From the Guidelines
Primary Sclerosing Cholangitis (PSC) is a chronic, progressive liver disease that requires a comprehensive management approach focusing on treating symptoms and complications, with liver transplantation being the only curative option. The diagnosis of PSC should be made in the presence of typical findings of sclerosing cholangitis on high-quality cholangiography, such as magnetic resonance cholangiopancreaticography (MRCP), and after exclusion of secondary causes 1.
Key Management Strategies
- Ursodeoxycholic acid (UDCA) at 13-15 mg/kg/day may be used to improve liver biochemistry, although its effect on disease progression remains controversial.
- Cholestyramine (4-16 g/day) can help manage pruritus.
- Antibiotics like ciprofloxacin or metronidazole are used for bacterial cholangitis episodes.
- Endoscopic interventions, including balloon dilation or stent placement, are necessary for dominant strictures.
- Regular screening for complications, such as colonoscopy every 1-2 years for colorectal cancer and periodic imaging for cholangiocarcinoma, is crucial due to the strong association with inflammatory bowel disease, particularly ulcerative colitis.
- Fat-soluble vitamin supplementation (A, D, E, K) is recommended for patients with advanced disease.
Diagnostic Approach
The diagnosis of large duct PSC should be made in the presence of typical findings of sclerosing cholangitis on high-quality cholangiography, such as MRCP, and after exclusion of secondary causes 1. A diagnosis of small duct PSC should be considered in patients with elevated serum markers of cholestasis of unknown cause, normal high-quality cholangiography, and compatible histology of PSC, particularly in those with concomitant inflammatory bowel disease (IBD) 1.
Complications and Prognosis
PSC typically progresses slowly over years, with a median transplant-free survival of 12-21 years from diagnosis, though the course is variable and unpredictable. The disease pathogenesis involves immune-mediated damage to bile ducts, with genetic and environmental factors contributing to an abnormal immune response. Bacterial cholangitis is a significant complication in PSC, particularly in those with high-grade strictures, and requires prompt antibiotic treatment 1.
Recommendations
The use of MRCP as a diagnostic tool is strongly recommended due to its high sensitivity and specificity, as well as its non-invasive nature. Additionally, regular screening for complications and prompt treatment of bacterial cholangitis are crucial in managing PSC. The management of PSC should be individualized, taking into account the patient's specific needs and disease characteristics, as outlined in the EASL clinical practice guidelines on sclerosing cholangitis 1.
From the Research
Definition and Prevalence of Primary Sclerosing Cholangitis
- Primary sclerosing cholangitis (PSC) is a chronic cholestatic liver disease characterized by progressive destruction of the bile ducts 2, 3, 4, 5.
- The prevalence of PSC is estimated to be 4 to 16 cases per 100,000 persons, with a significant increase in incidence over the last 20 years 2.
- PSC tends to arise in patients with chronic inflammatory bowel diseases, such as ulcerative colitis 2, 3, 4.
Diagnosis of Primary Sclerosing Cholangitis
- The diagnosis of PSC is typically established with a bile duct imaging study, such as magnetic resonance cholangiopancreaticography (MRCP) or endoscopic retrograde cholangiography 2, 5.
- MRCP is more than 80% sensitive and more than 90% specific for the diagnosis of PSC 2.
- Cholangiography is considered the gold standard for diagnosis of PSC 4.

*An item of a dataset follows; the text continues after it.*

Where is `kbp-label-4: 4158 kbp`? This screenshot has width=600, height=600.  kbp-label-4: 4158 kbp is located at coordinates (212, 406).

Treatment and Management of Primary Sclerosing Cholangitis
- Options for drug treatment are limited, and randomized, controlled trials have not shown any improvement of outcomes from the administration of ursodeoxycholic acid (UDCA) 2, 6.
- Interventional endoscopy is used to treat dominant stenoses and cholangitis, although this method of treatment is supported only by low-level evidence 2.

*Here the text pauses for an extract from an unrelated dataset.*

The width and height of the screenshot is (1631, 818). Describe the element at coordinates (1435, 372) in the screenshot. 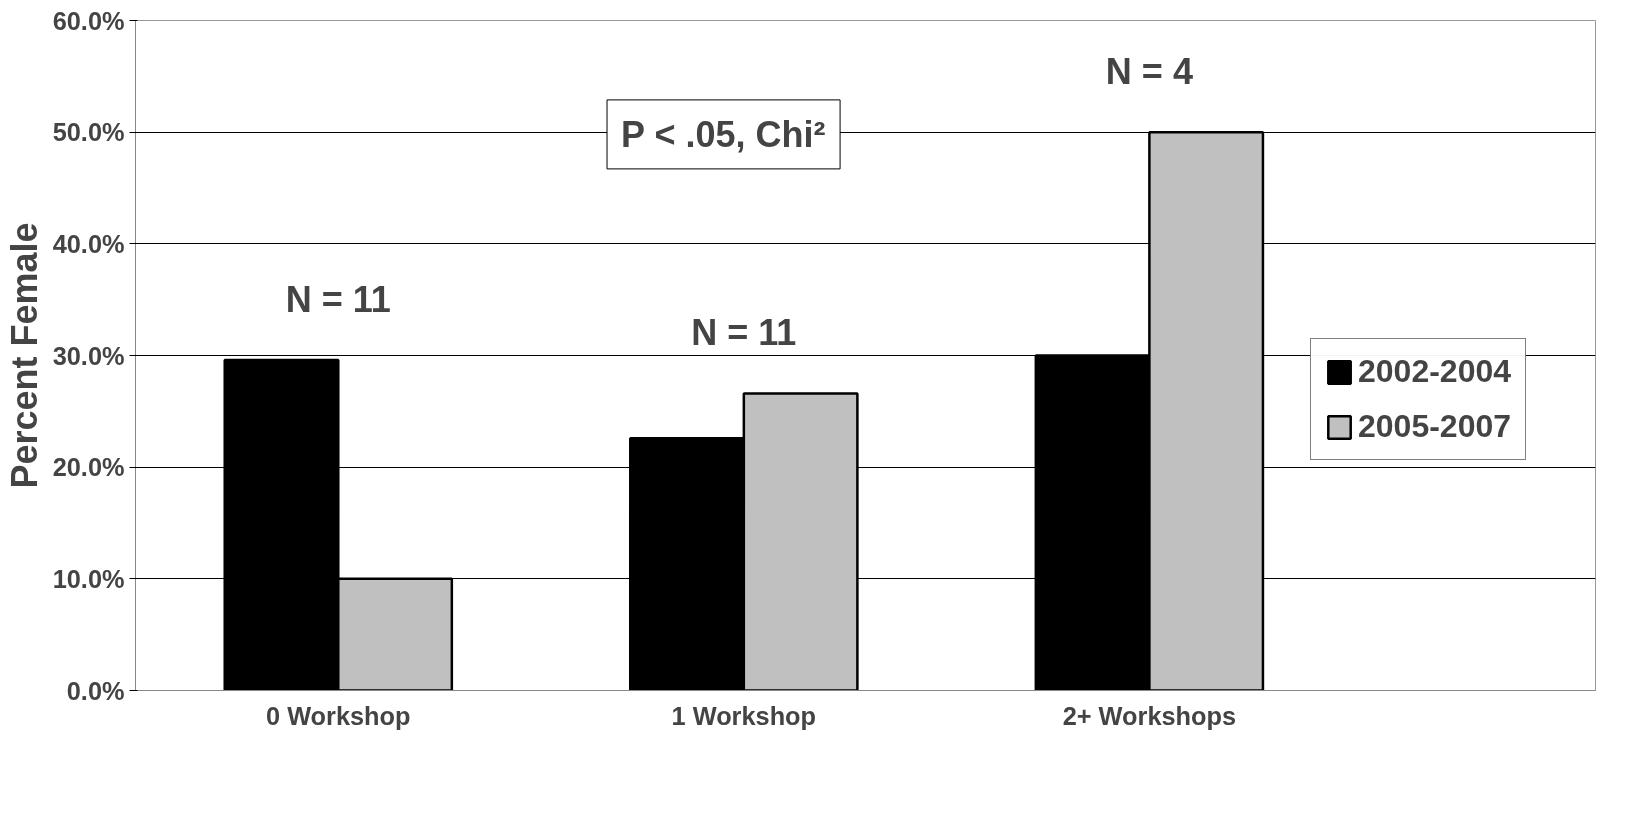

- Liver transplantation is a good option for patients with advanced PSC, resulting in a 10-year survival rate above 80% 2, 4.
- There is no causally directed treatment for PSC, and early diagnosis, complication management, and the evaluation of an optimally timed liver transplantation are the main determinants of outcome 2.
Complications and Prognosis of Primary Sclerosing Cholangitis
- PSC is associated with an increased risk of various types of cancer, most prominently cholangiocellular carcinoma (CCC) 2, 3, 5.
- The risk that a patient with PSC will die of cancer is 40% to 58% 2.
- The time from diagnosis to death or liver transplantation is 12 to 18 years 2.
- Patients with PSC are also at increased risk of colorectal cancer, particularly those with colitis 3, 5.